The news comes as a blow to President Donald Trump, who had been pushing for a complete revamp of Obamacare before his 100th day in office. Several news reports have indicated that the leadership may try to schedule a vote as early as next week.
That might not happen, however, because the revisions the GOP has been making to its American Health Care Act appear to have been primarily designed to placate the House Freedom Caucus, a far-right collection of Republicans who resolutely opposed the original version of the bill.
While Rep. Tom MacArthur, R-N.J., who chairs the Tuesday Group of more moderate Republicans, was involved in the negotiations, there were numerous signs during the discussions that he was not speaking for his colleagues.
The sticking point for the centrists, who compete in politically mixed environments where they face strong Democratic competition, appears to be the revised bill's provisions for people who wouldn't otherwise be able to afford insurance due to expensive medical issues or being elderly.
Under the GOP's current bill, health insurance firms would be allowed to charge customers as much as they want but people who were priced out of the market could move to "high-risk" plans, subsidized by the federal government. States could create their own ones as well.

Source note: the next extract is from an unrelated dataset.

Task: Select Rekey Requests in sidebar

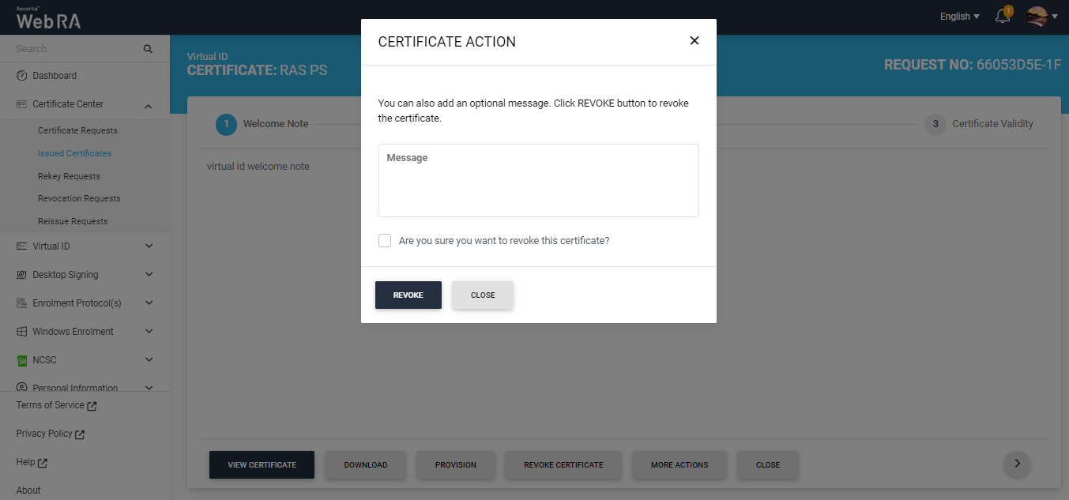Action: coord(69,176)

On Thursday the revised measure came under attack from the AARP, which said that the latest Republican proposals amounted to "Washington politics at its worst" because the high-risk markets that existed before Obamacare's enactment rarely received adequate government subsidies, leading to extremely high prices for people purchasing plans in them.
"For consumers who have buy coverage in a high-risk pool, AARP’s [Public Policy Institute] projects that the premiums could reach $25,700 a year in 2019, when this provision would go into effect," the association said on its website.

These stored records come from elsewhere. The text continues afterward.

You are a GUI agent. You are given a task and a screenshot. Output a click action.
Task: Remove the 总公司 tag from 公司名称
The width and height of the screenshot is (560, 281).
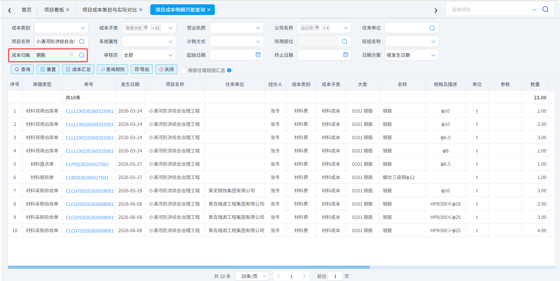click(x=317, y=28)
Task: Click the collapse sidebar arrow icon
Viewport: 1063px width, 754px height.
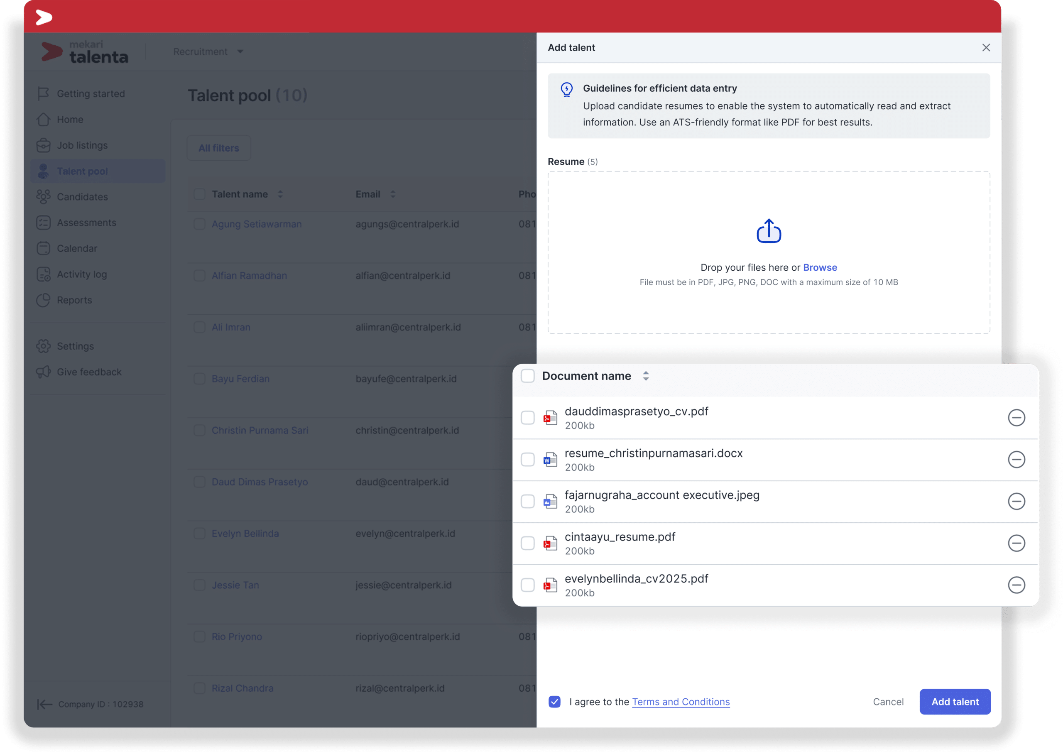Action: (45, 704)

Several more moderate GOP members have publicly come out against the bill.
“Protections for those with pre-existing conditions without contingency and affordable access to coverage for every American remain my priorities for advancing health care reform, and this bill does not satisfy those benchmarks for me," Rep. Ryan Costello of Pennsylvania told Politico. "I remain a no vote on this bill in its current form.”
The House Republicans have also come under criticism for refusing to let outside health care experts give advice about the legislation.
“They’re not interested in how health policy actually works," an unnamed insurance company executive was quoted by the Los Angeles Times. “It’s incredibly frustrating.”
While public opinion polls show most Americans would prefer that the GOP work with Democrats to improve Obamacare or do nothing at all about it, people who vote Republican strongly want a repeal of the law. Given how the only real competition that most Republicans face is a primary challenge from their right, House GOPers are in a difficult situation where they must choose between general election voters and primary election voters.